▶ [Given records]:
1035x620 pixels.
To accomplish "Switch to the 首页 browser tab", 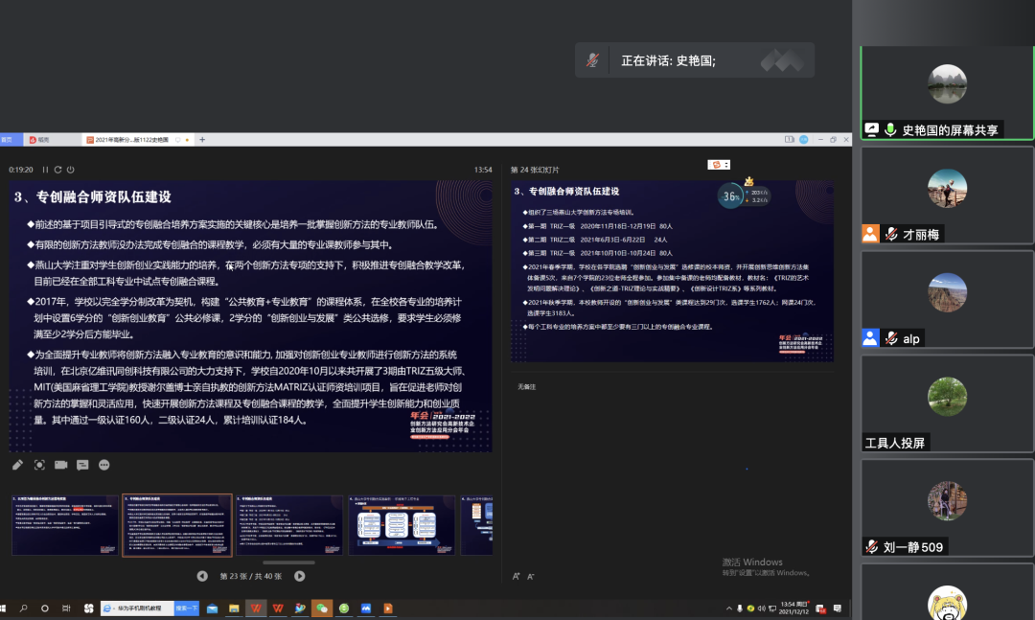I will [9, 139].
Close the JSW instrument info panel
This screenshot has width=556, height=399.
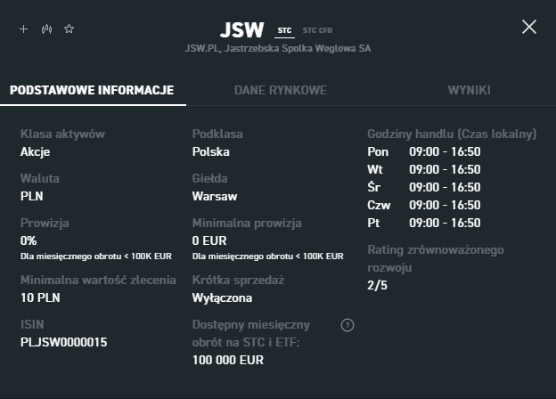point(528,27)
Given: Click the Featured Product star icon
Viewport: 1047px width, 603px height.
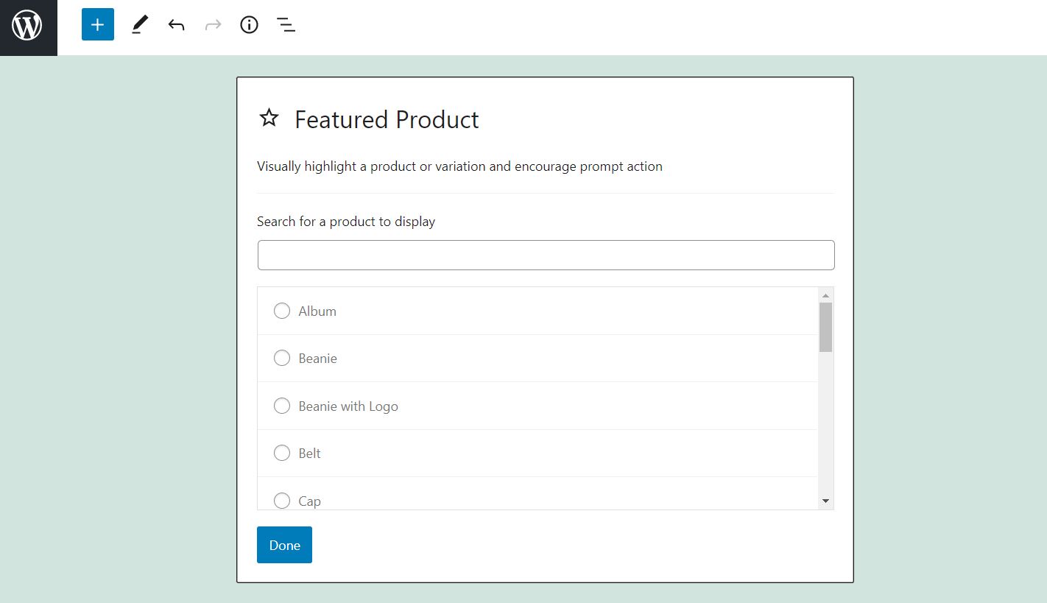Looking at the screenshot, I should 269,118.
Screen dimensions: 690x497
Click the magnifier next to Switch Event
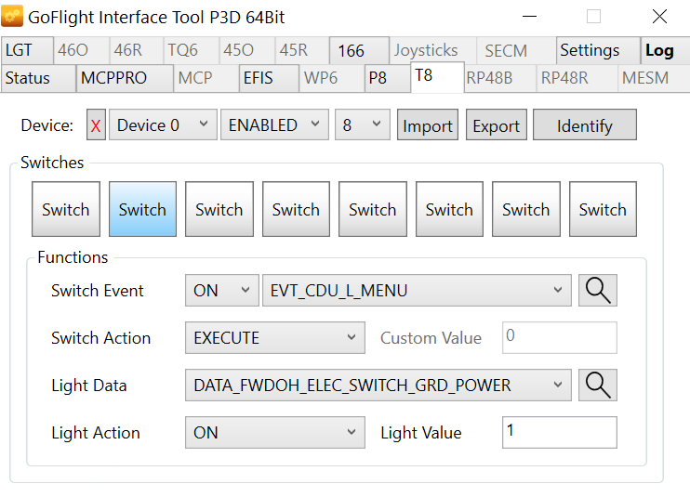click(598, 291)

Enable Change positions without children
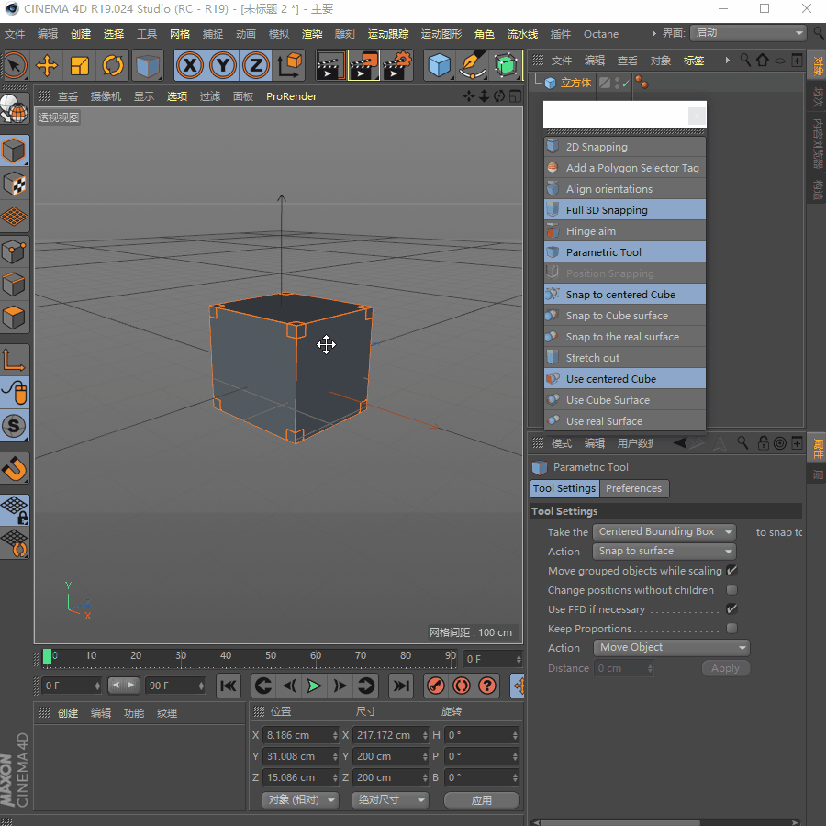click(x=731, y=590)
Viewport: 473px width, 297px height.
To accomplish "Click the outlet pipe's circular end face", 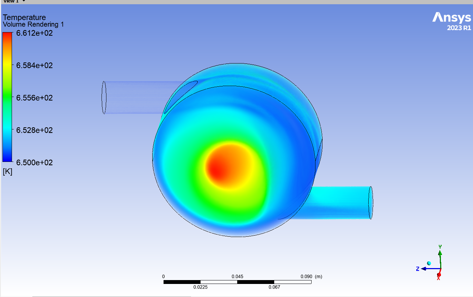I will [370, 202].
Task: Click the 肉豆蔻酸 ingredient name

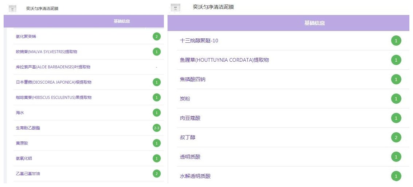Action: [x=190, y=118]
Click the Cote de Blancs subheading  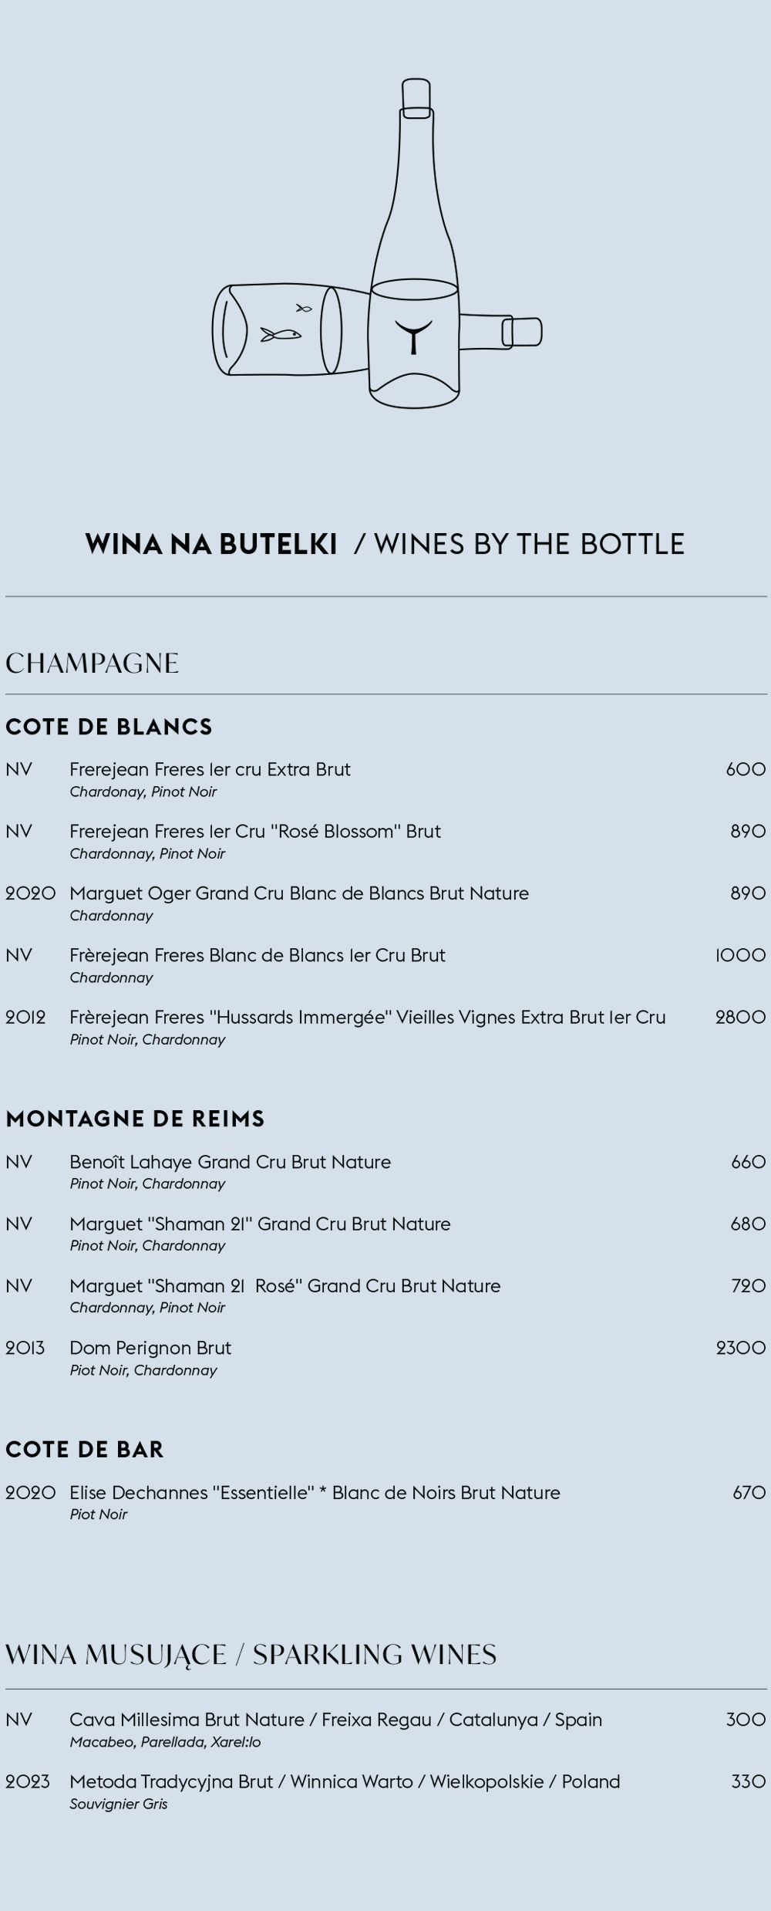pos(109,727)
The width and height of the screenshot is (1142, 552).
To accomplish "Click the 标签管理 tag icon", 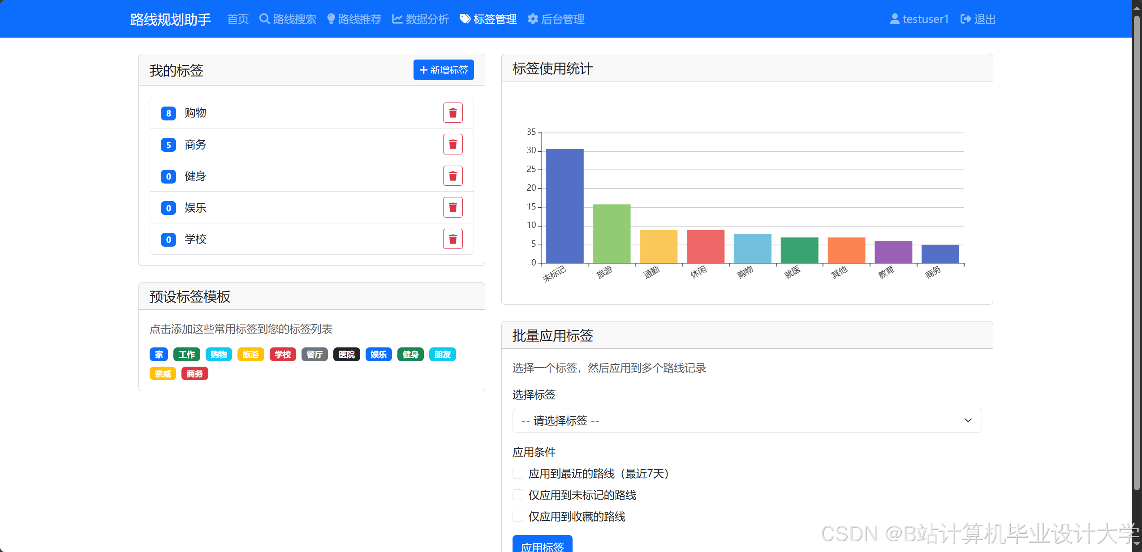I will click(x=464, y=19).
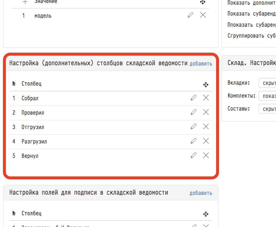Viewport: 276px width, 227px height.
Task: Click the move icon in the signature fields table header
Action: pos(206,214)
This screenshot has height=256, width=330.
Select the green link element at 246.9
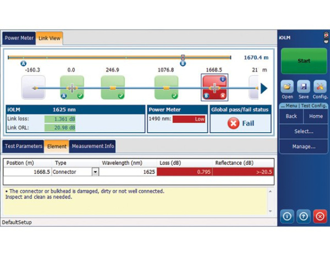click(x=112, y=88)
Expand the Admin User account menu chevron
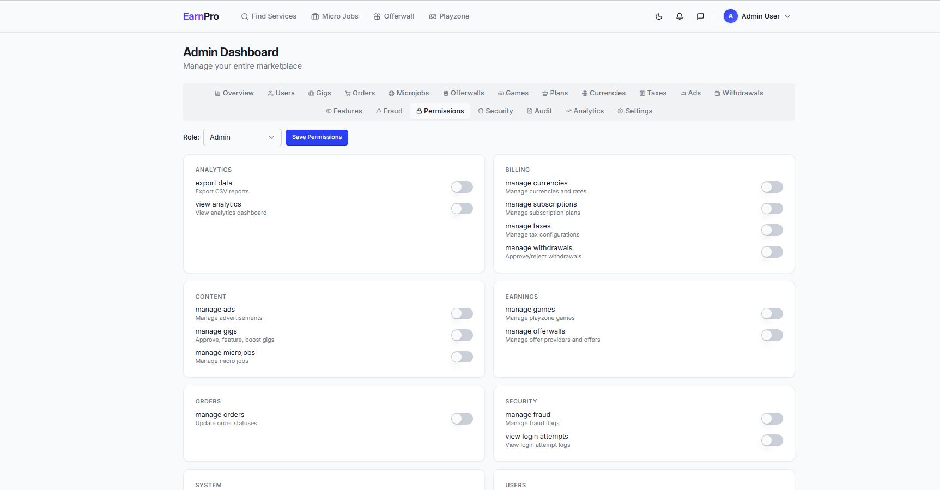The width and height of the screenshot is (940, 490). pyautogui.click(x=787, y=16)
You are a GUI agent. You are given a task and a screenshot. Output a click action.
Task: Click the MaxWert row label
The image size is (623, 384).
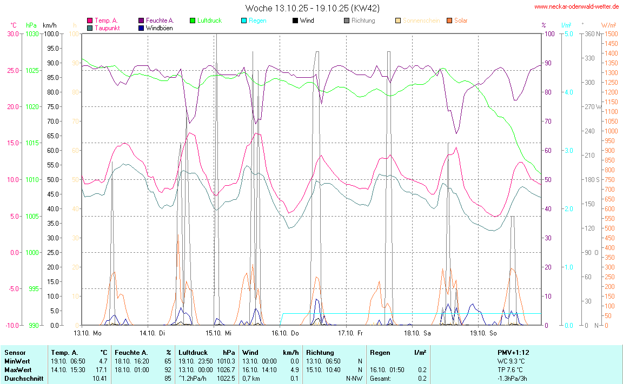coord(16,370)
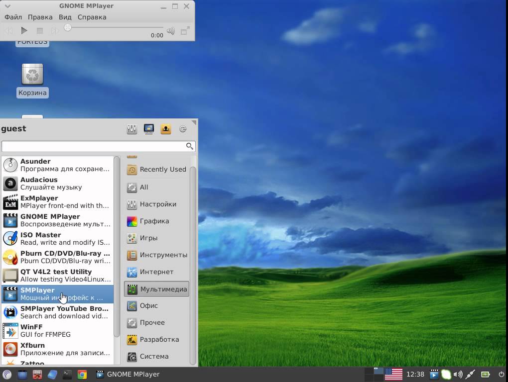Open the Вид menu in GNOME MPlayer

[65, 17]
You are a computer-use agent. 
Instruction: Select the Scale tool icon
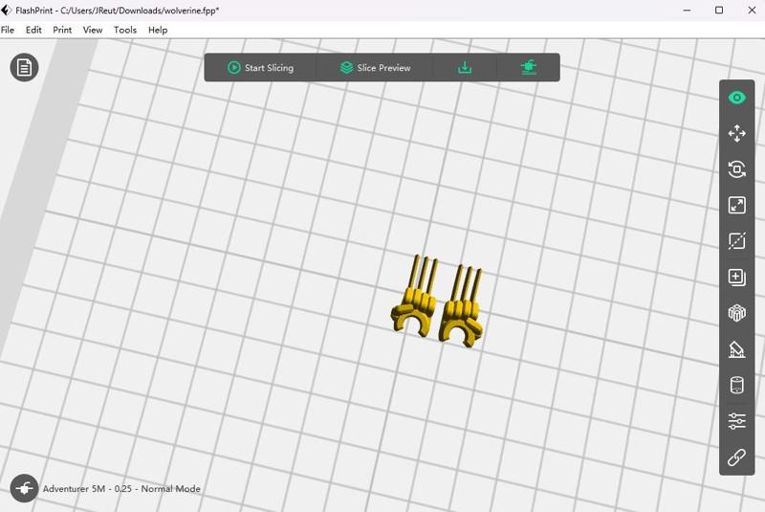pos(736,205)
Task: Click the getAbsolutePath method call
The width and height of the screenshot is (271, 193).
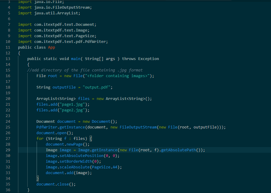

▶ [Request]: Copy the material verbatim, starting at the line containing "Expand the Admin User account menu chevron" and continuing through the end of the material, with both ends included. Leave out the pictures.

▶ [Correct output]:
Expand the Admin User account menu chevron
The width and height of the screenshot is (940, 490). pyautogui.click(x=787, y=16)
You are a GUI agent. You are given a task and a screenshot. Output a click action.
Task: Click the MaxWert row label
The image size is (623, 384).
coord(16,370)
Open the Вид menu in GNOME MPlayer

[65, 17]
You are a computer-use agent. 
Instruction: Select the Scale tool icon
pos(736,205)
Task: Click the getAbsolutePath method call
The width and height of the screenshot is (271, 193).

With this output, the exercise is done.